- [WHAT TO WORK ON]:
a: Answer these questions about the Steve Hofbauer profile:
(i) Who preceded Hofbauer as mayor of Palmdale?
(ii) Who is Hofbauer's spouse?
(iii) What did Palmdale change its mayoral process to after Hofbauer?
b: Edit the Steve Hofbauer profile starting at "Personal details" and ending at "and other colleges.", putting "Wife" in place of "Spouse".
** EXCERPT follows **
Mayor of Palmdale, California
- Incumbent
- Assumed office December 2018
- Preceded by: Jim Ledford

Personal details
- Party: Republican
- Spouse: Barbara Hofbauer
- Children: 2
- Occupation: Senior Fire Inspector, politician

= Steve Hofbauer =

American fire inspector and politician from California

Steven D. "Steve" Hofbauer is an American politician and former senior Fire Inspector from California. Hofbauer was the last directly elected mayor of Palmdale, California before the city changed its process to a rotating system.

== Education ==
Hofbauer attended Pierce College, Los Angeles Valley College, UCLA Extension, California State University, Los Angeles, and other colleges.
** End of EXCERPT **
** RECORDS SUPPLIED follows **
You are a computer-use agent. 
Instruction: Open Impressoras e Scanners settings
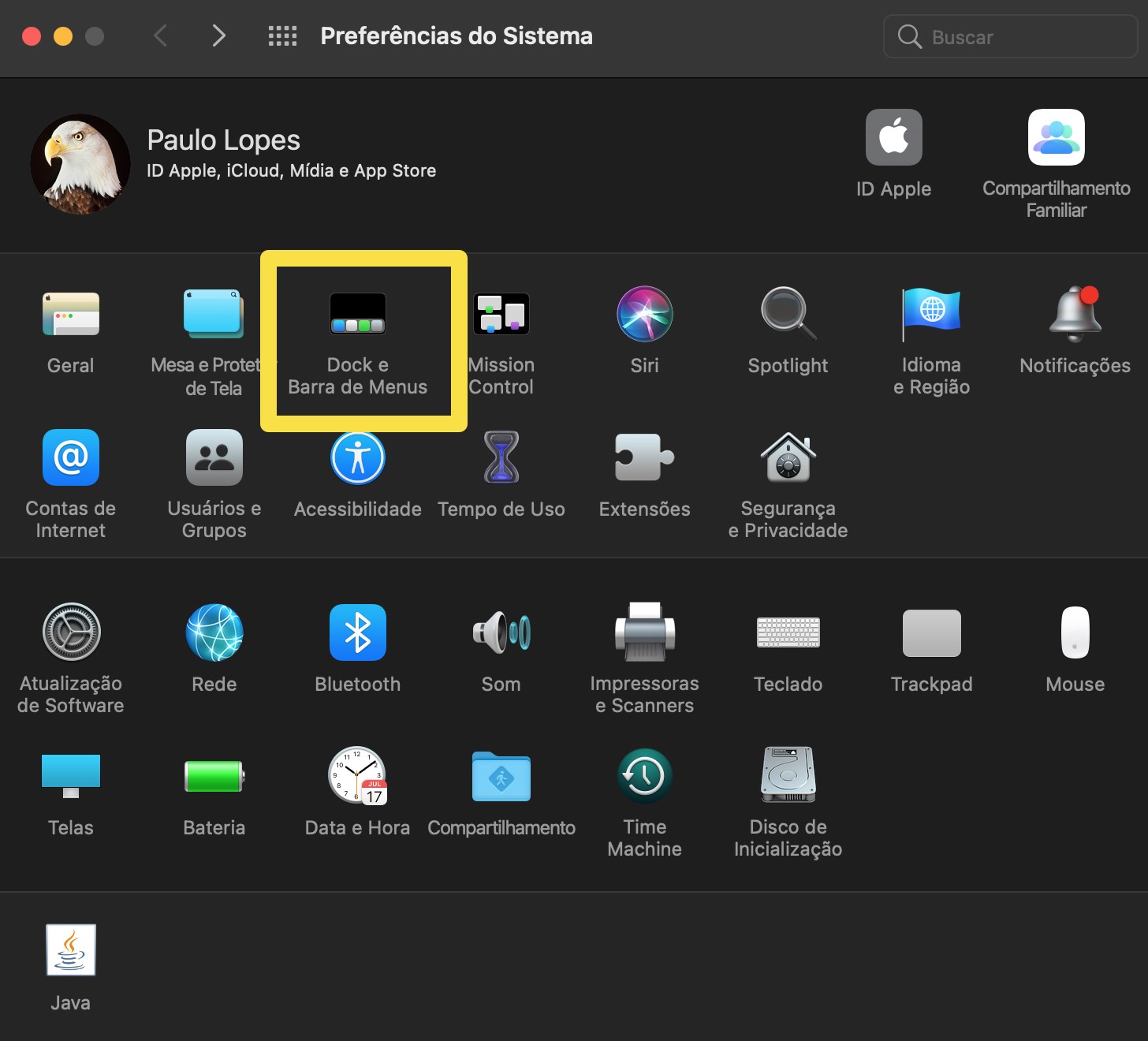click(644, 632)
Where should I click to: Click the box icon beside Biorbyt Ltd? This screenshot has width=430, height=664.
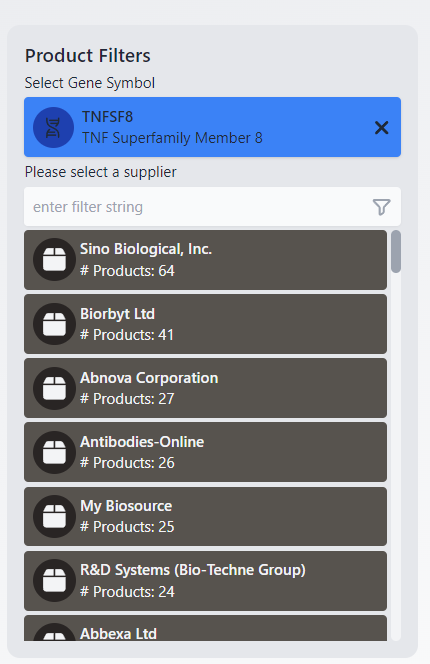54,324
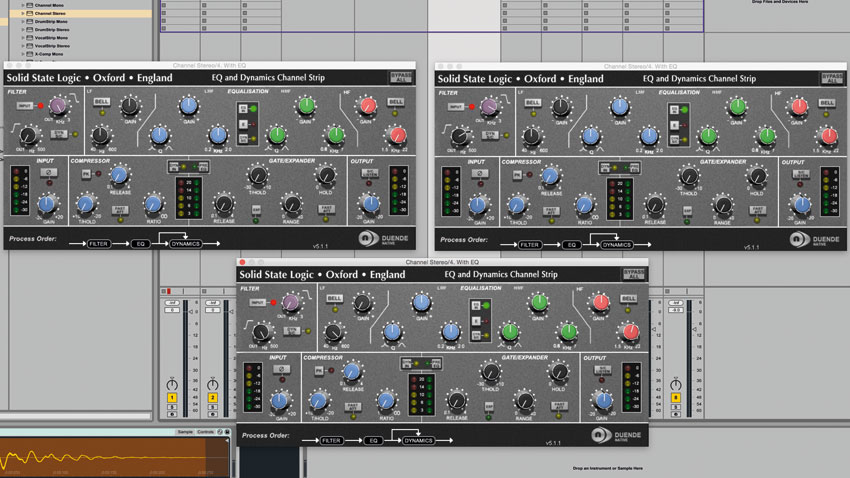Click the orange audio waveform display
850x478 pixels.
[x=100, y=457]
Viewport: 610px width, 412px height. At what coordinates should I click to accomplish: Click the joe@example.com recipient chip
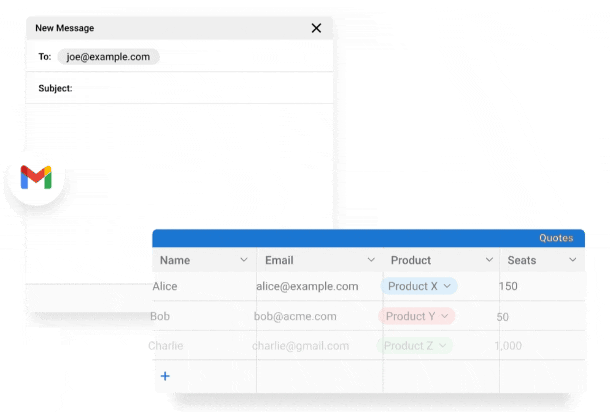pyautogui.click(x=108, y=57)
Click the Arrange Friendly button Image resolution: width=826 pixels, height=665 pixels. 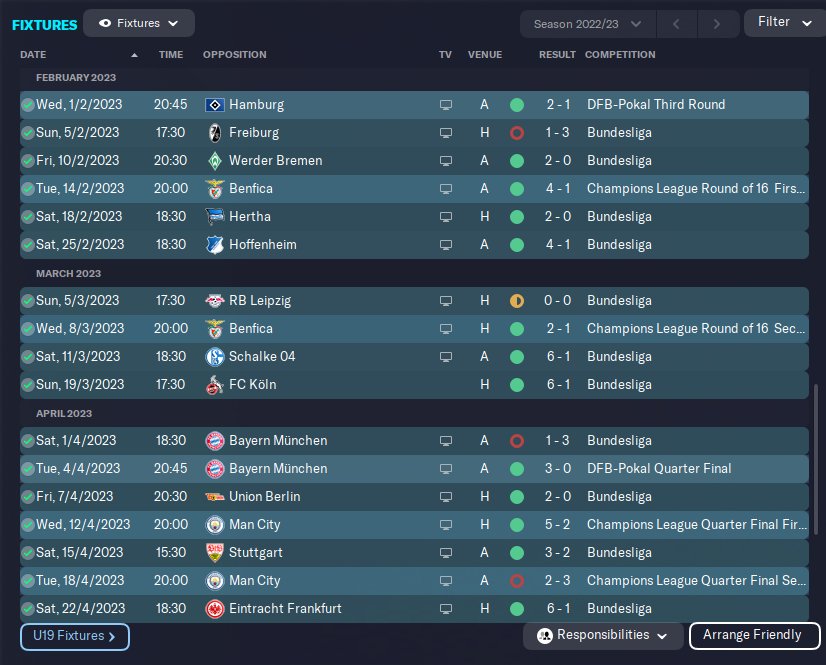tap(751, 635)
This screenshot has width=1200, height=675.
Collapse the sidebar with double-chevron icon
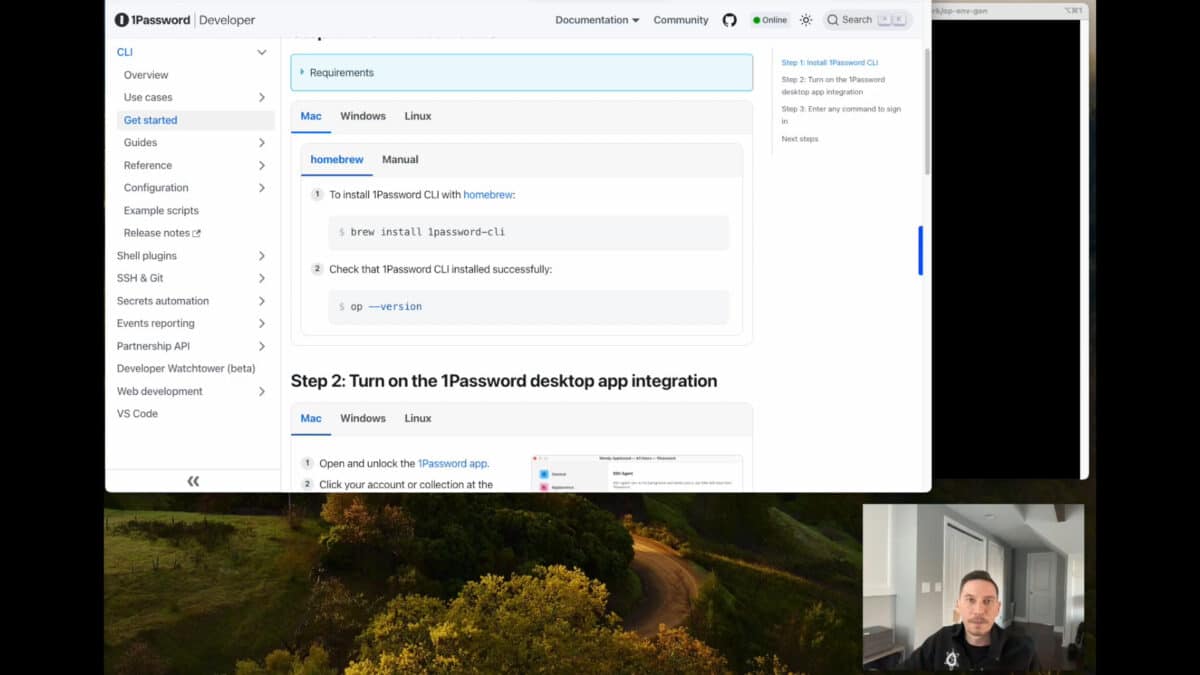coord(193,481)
** End of RECORDS SUPPLIED **
- [OUTPUTS BY TASK]:
a:
(i) Jim Ledford
(ii) Barbara Hofbauer
(iii) A rotating system

b:
Personal details
- Party: Republican
- Wife: Barbara Hofbauer
- Children: 2
- Occupation: Senior Fire Inspector, politician

= Steve Hofbauer =

American fire inspector and politician from California

Steven D. "Steve" Hofbauer is an American politician and former senior Fire Inspector from California. Hofbauer was the last directly elected mayor of Palmdale, California before the city changed its process to a rotating system.

== Education ==
Hofbauer attended Pierce College, Los Angeles Valley College, UCLA Extension, California State University, Los Angeles, and other colleges.